**Brief:**
Look below for the line holding "Viewport: 997px width, 423px height." and the line holding "Select the Zoom". Transcribe exactly those lines and all lines between them, nothing more.

**Records provided:**

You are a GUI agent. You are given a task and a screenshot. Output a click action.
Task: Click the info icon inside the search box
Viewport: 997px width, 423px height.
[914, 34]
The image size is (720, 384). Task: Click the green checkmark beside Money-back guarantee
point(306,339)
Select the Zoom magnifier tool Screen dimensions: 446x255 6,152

* * *

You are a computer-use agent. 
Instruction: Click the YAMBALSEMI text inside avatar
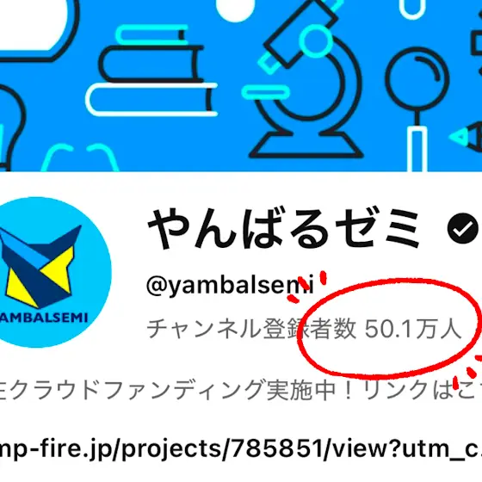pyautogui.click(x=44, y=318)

...

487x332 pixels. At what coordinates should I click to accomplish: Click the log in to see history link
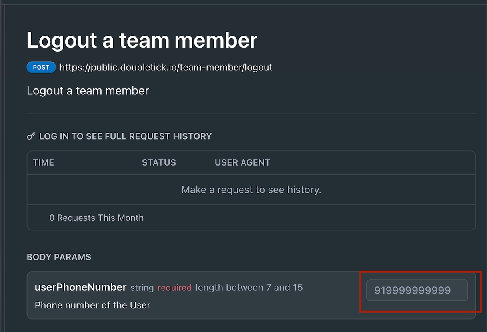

**Result:**
Viewport: 997px width, 423px height.
[914, 34]
The image size is (720, 384). Task: Click the green checkmark beside Money-back guarantee
point(306,339)
Select the Zoom magnifier tool Screen dimensions: 446x255 6,152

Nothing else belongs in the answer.